The West Michigan Hawks played for breast cancer awareness last Saturday. Photo by Marcie Crouch.

The West Michigan Hawks played for breast cancer awareness last Saturday.
Photo by Marcie Crouch.

By Shae Brophy

A beautiful evening at Skinner Field on Saturday led to an incredible football game. The Indiana Wolf Pack made their way to town to take on the West Michigan Hawks, in a game that ended in a 22-22 tie.

The Hawks came out swinging to start this one. After forcing a three-and-out on the first Indiana possession of the game, West Michigan quickly marched down the field and scored the first touchdown of the game on a Robert Bell quarterback keeper from two yards out, making the score 7-0, which held up as the score at the end of the first quarter.

The Wolf Pack made some adjustments after that point, and took control of the game. After scoring two touchdowns in the second quarter, Indiana carried a 16-7 lead into halftime.

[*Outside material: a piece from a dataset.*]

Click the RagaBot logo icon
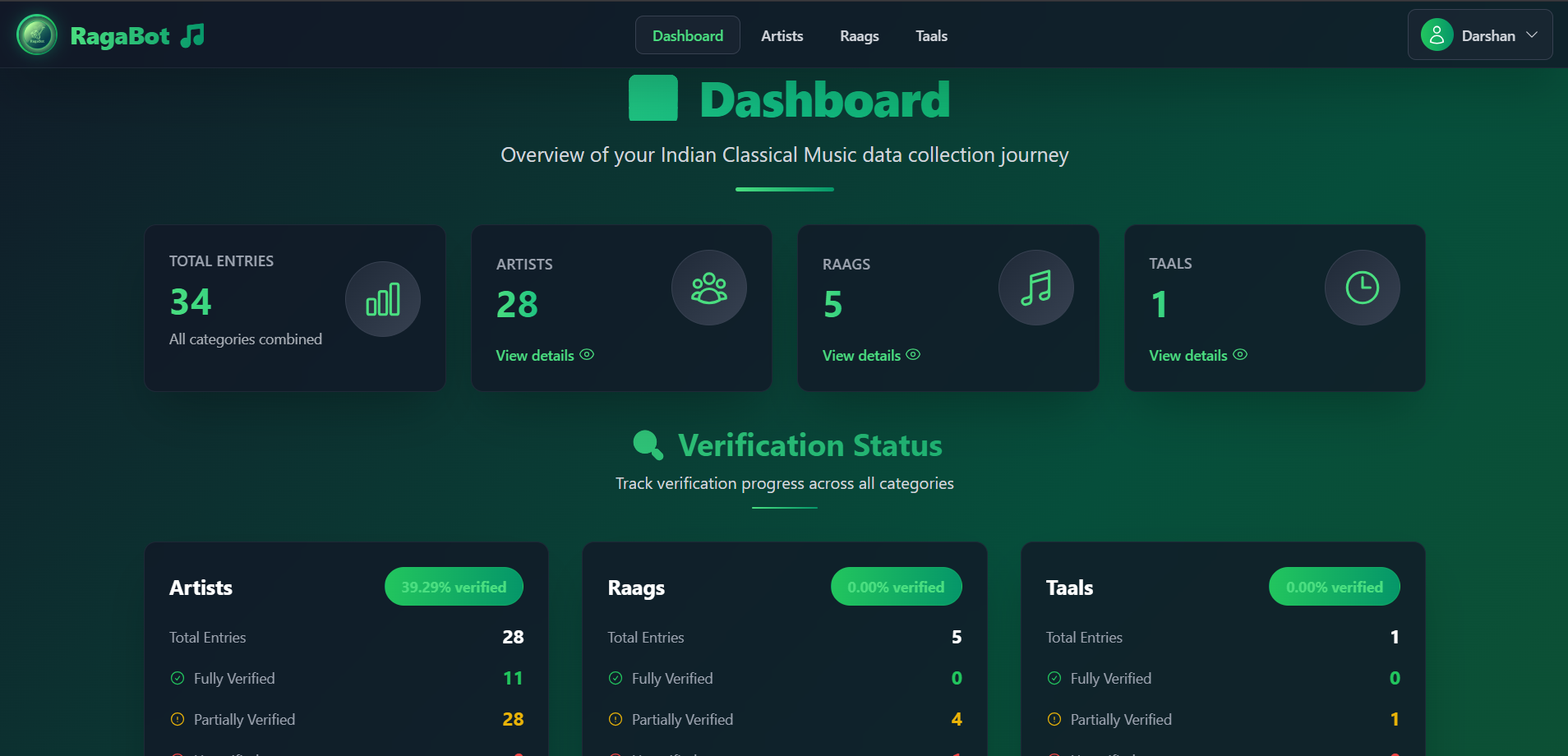click(36, 35)
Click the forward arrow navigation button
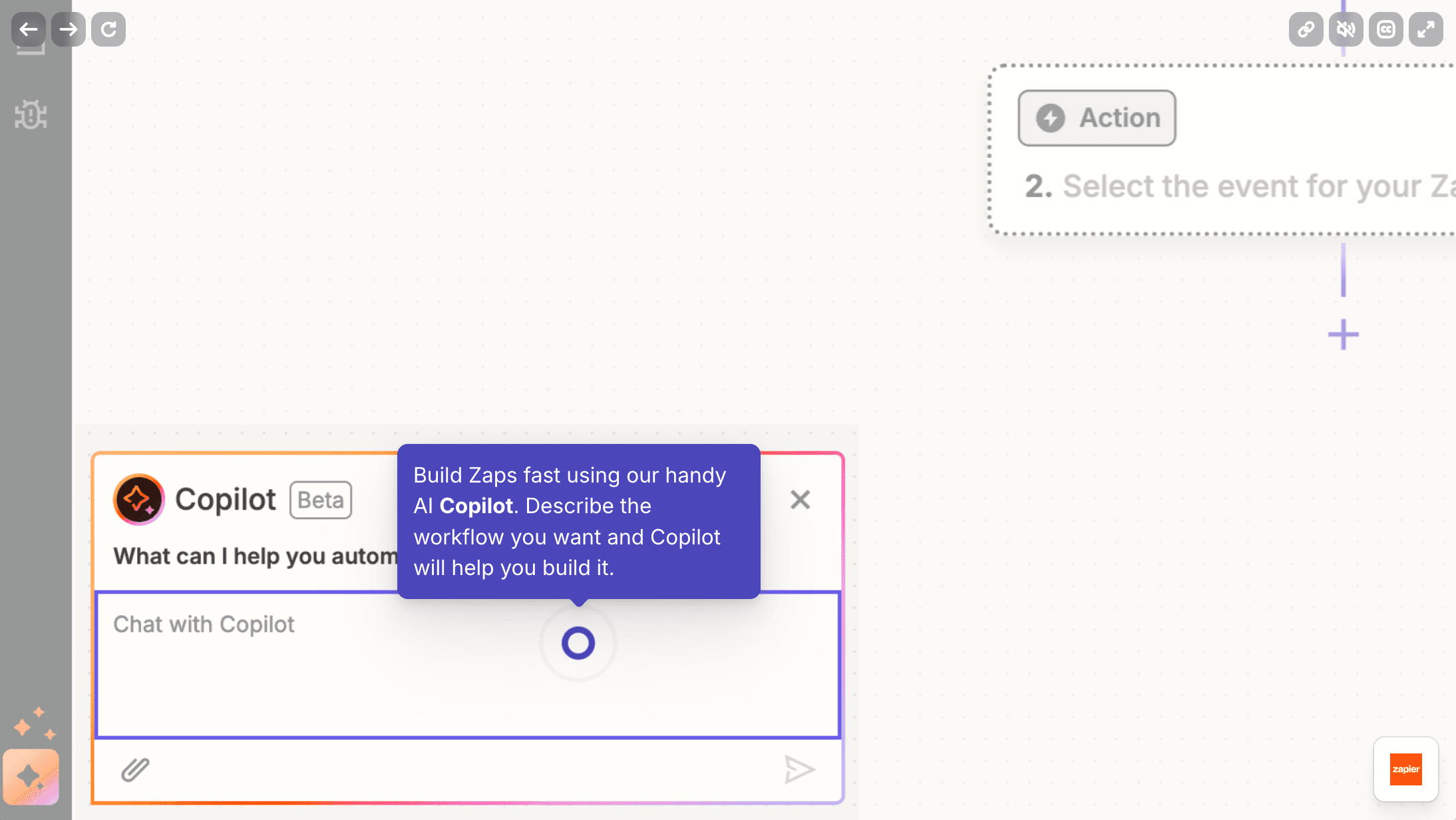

Taking possession to start the second half, the Hawks fumbled on their first two offensive plays, one of which was returned all the way back to the end zone for an Indiana touchdown. The score was 22-7 in favor of the Wolf Pack early in the third quarter, when the Hawks changed the tide of the game. On the ensuing two point conversion attempt by Indiana, Jalin George picked up a fumble and ran it from one end of the field all the way to the other for two points, making the score 22-9.

Wide receiver John Ross made a tough catch over the middle of the field and ran 47 yards for a touchdown on the next Hawks possession, which made the score 22-15. After forcing a turnover on defense, the Hawks scored again on their next drive after a pass was tipped into the air and grabbed in stride by wide receiver Monta Swanigan. The play was good for an 80-yard touchdown, which tied the game.

After a scoreless fourth quarter, which featured scoring chances for both teams, it was determined that there would be no overtime and the game ended in a tie.

“Nobody likes a tie, especially as we made a huge comeback and had momentum on our side. I thought we fought hard,” said head coach David Lange. “We  faced adversity and overcame. We still have a lot to work on, but we definitely took a step in the right direction. I’d say we are ready for the Kalamazoo Grizzlies.”

Stephanie Cornwell, who was the recipient of the benefit for breast cancer awareness, received an anonymous $1,000 donation as a result of the benefit.

With Memorial Day weekend slated as an off week for the team, the Hawks will be back in action on June 4th at Skinner Field when they welcome the Kalamazoo Grizzlies to town. The benefit for this game will for Alan Beamer, who is battling Alzheimer’s Disease. We hope to see you then!